[WHAT YOU WILL DO] Each line of the listing that includes the string "external" needs to be located and copied.

BEGIN

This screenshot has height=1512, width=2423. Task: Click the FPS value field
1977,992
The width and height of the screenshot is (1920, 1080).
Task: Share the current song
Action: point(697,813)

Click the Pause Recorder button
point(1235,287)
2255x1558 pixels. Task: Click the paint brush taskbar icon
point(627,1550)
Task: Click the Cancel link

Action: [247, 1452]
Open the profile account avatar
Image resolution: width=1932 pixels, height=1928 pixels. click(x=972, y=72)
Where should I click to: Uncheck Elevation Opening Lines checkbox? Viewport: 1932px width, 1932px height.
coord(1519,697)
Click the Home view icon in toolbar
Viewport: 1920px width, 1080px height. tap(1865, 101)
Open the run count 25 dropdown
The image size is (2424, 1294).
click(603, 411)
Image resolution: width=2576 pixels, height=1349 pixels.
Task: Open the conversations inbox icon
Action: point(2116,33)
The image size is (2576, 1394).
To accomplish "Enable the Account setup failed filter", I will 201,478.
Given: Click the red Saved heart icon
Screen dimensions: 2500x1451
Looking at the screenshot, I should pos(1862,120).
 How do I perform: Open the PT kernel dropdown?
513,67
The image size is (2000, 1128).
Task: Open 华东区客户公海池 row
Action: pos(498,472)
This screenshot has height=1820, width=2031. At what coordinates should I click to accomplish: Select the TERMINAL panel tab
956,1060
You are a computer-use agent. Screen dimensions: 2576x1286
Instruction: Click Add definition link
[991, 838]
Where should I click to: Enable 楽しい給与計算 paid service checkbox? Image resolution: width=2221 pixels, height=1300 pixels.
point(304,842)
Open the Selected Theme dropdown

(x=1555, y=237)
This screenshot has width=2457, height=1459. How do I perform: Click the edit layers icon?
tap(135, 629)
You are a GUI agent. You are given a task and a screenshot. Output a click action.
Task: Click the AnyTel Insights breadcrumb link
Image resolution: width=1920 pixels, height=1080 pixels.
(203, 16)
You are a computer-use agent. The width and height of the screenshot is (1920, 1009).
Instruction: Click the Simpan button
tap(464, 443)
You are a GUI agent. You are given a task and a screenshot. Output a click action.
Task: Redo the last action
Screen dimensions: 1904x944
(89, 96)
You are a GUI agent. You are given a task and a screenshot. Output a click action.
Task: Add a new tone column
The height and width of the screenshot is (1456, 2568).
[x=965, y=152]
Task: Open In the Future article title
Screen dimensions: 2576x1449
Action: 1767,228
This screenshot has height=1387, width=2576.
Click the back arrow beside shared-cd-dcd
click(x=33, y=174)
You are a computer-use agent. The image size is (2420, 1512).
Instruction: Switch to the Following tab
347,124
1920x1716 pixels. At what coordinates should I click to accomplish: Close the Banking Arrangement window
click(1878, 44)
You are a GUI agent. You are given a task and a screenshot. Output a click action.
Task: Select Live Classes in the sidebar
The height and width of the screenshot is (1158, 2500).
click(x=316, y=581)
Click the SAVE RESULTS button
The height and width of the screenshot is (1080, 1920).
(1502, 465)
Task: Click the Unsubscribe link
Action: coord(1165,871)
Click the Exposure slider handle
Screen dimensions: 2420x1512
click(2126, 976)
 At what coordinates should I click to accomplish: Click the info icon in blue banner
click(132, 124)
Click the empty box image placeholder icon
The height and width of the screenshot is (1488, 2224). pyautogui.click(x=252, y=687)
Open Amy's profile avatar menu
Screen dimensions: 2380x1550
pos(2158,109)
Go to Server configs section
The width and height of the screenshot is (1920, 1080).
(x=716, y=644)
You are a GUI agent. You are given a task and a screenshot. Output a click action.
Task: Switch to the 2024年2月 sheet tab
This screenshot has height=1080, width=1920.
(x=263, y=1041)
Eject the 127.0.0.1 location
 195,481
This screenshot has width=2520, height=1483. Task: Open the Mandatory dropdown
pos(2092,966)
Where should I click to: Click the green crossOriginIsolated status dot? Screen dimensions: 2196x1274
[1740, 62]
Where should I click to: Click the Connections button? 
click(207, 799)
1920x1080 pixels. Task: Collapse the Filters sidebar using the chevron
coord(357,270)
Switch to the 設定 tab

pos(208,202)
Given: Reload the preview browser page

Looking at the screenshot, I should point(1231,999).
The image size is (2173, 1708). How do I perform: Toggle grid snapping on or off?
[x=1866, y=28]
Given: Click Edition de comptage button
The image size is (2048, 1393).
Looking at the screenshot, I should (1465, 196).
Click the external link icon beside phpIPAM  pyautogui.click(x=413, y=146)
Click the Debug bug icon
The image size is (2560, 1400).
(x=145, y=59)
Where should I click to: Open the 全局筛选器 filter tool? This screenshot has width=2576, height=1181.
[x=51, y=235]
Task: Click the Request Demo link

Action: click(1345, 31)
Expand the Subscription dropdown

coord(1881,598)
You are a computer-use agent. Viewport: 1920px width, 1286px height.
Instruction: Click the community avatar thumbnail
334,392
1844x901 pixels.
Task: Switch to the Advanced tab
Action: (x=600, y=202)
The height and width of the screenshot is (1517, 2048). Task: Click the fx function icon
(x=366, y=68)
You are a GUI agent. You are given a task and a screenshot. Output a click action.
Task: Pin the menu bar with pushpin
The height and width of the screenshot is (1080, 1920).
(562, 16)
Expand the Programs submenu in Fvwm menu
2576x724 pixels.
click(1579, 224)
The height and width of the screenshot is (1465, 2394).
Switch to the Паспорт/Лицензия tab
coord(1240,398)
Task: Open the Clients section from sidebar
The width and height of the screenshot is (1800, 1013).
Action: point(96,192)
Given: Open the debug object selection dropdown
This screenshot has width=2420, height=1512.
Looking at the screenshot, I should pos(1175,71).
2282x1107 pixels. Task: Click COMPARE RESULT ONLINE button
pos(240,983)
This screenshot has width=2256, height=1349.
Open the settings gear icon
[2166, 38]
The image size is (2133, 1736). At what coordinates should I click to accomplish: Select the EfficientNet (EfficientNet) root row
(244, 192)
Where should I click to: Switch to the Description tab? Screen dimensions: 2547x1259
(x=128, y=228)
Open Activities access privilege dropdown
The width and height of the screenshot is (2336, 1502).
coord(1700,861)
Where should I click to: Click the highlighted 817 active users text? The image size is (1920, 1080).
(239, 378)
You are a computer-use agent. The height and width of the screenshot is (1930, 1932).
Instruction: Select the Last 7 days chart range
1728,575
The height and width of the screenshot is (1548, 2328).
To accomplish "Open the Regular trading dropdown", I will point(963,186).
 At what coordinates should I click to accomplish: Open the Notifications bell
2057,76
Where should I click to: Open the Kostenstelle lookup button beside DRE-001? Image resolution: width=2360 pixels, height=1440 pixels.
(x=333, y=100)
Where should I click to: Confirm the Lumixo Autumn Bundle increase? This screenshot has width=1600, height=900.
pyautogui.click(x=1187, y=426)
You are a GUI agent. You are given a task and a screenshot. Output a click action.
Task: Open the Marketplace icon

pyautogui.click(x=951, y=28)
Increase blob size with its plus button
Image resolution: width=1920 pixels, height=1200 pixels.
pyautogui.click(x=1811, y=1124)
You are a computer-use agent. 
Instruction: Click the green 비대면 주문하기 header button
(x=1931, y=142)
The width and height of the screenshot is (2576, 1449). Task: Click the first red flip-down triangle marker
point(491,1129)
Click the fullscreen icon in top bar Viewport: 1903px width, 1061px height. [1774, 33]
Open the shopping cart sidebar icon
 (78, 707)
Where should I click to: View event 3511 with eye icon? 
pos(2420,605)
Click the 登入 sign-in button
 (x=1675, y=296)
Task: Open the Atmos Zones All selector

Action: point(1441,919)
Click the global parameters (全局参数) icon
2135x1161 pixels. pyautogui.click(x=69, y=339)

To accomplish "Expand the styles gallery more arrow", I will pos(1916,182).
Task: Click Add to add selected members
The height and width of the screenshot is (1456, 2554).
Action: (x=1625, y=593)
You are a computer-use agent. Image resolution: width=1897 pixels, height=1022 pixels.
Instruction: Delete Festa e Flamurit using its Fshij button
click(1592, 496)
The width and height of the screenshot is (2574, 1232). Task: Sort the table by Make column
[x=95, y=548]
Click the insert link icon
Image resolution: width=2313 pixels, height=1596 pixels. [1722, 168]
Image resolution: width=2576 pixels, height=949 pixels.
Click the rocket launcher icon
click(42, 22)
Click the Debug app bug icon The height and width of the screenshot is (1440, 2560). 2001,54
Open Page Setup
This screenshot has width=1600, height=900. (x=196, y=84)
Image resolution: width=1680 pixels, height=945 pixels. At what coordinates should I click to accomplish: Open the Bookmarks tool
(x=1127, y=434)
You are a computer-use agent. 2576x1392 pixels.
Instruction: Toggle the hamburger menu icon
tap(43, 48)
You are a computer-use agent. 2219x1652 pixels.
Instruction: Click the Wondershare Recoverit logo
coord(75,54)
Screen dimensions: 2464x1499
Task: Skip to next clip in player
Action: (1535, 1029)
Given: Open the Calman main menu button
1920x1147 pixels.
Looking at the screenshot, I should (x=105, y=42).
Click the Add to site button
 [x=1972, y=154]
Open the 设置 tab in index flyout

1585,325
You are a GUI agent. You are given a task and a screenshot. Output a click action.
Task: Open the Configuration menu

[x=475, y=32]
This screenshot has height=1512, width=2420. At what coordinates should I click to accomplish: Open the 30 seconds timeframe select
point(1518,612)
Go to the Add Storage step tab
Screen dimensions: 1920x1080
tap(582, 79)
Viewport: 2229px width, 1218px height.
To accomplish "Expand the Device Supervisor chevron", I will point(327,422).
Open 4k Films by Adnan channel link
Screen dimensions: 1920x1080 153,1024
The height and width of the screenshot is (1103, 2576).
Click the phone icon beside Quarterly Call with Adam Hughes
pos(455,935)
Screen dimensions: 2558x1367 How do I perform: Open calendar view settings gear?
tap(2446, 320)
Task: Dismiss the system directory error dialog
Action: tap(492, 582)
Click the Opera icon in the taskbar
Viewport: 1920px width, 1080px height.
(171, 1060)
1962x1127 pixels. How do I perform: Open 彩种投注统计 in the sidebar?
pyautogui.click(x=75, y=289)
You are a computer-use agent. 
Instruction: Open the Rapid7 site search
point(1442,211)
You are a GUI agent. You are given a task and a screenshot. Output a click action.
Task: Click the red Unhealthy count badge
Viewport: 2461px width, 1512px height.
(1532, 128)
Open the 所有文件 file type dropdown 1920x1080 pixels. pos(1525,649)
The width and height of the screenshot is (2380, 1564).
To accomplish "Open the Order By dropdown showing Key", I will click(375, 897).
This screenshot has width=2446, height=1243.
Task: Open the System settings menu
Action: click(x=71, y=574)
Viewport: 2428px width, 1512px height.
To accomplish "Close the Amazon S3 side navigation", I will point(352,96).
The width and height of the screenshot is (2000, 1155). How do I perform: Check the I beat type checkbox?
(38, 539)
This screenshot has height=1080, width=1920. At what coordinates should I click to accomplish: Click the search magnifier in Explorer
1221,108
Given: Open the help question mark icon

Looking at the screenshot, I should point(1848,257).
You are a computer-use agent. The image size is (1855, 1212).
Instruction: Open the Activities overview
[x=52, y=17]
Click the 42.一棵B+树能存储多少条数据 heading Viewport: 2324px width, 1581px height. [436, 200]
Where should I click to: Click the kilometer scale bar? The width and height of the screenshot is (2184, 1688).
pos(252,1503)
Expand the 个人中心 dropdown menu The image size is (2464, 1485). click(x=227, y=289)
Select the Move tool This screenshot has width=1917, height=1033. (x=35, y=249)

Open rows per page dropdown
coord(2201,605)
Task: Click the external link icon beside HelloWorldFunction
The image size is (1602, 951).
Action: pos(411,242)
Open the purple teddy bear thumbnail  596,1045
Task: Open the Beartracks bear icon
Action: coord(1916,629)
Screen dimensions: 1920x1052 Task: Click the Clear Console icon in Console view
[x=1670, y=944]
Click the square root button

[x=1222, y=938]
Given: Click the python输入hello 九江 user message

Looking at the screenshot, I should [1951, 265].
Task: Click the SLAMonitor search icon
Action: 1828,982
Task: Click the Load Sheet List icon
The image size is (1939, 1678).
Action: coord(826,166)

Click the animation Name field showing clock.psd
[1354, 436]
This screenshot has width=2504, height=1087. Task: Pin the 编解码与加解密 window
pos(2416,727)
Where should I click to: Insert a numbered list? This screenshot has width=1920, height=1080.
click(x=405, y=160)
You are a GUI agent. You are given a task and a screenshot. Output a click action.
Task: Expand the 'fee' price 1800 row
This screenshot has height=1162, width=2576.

END

[ANSWER BOX]
Click the external link icon beside phpIPAM  pyautogui.click(x=413, y=146)
Task: Click the external link icon beside HelloWorldFunction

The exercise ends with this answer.